(Stored records)
* * * * *
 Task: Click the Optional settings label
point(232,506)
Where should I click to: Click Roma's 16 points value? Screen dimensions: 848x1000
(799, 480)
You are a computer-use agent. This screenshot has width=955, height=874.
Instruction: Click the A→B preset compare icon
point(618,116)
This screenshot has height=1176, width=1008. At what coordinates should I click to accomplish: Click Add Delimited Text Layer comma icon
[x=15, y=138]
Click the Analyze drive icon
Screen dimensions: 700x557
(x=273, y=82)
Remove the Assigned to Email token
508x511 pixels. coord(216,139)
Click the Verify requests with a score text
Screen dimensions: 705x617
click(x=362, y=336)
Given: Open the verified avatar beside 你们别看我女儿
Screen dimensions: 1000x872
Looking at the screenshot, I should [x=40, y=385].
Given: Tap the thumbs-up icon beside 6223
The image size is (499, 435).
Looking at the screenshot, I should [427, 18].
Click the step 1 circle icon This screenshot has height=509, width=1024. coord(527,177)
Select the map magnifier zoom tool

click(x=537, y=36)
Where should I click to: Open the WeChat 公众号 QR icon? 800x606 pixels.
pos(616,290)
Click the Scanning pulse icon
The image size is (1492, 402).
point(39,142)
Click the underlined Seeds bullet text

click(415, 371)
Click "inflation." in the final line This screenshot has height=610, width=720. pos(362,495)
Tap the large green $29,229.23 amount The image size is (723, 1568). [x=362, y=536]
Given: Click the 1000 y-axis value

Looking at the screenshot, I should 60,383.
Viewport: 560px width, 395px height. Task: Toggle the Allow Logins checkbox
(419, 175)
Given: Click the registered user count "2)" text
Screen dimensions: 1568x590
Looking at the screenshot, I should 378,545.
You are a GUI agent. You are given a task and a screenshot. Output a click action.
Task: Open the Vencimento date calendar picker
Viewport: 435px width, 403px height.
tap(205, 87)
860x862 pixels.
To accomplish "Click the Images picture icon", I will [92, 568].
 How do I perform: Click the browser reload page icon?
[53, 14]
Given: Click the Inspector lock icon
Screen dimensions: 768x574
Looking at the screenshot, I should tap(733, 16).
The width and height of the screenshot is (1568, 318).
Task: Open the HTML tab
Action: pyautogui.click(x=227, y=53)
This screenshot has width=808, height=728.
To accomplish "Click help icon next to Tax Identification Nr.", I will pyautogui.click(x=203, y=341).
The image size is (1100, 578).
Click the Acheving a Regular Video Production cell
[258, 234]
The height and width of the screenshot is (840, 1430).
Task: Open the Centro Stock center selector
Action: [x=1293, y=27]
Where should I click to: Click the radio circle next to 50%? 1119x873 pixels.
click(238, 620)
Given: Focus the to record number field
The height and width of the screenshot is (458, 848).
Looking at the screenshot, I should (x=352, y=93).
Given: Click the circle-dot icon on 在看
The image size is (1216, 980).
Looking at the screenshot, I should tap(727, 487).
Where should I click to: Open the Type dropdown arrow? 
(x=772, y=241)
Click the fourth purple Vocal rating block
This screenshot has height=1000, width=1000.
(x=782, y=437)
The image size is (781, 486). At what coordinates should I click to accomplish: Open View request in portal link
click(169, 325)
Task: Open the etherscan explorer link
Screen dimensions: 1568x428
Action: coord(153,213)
* * * * *
▸ **Action item**
What you return must be the lines above that run from the line with "Where should I click to: Open the WeChat" to the line with "height=610, width=720. pos(362,495)", inclusive, each copied exactly.

▸ **Answer box**
Where should I click to: Open the WeChat 公众号 QR icon? 800x606 pixels.
pos(616,290)
Click the Scanning pulse icon
The image size is (1492, 402).
point(39,142)
Click the underlined Seeds bullet text

click(415, 371)
Click "inflation." in the final line This screenshot has height=610, width=720. pos(362,495)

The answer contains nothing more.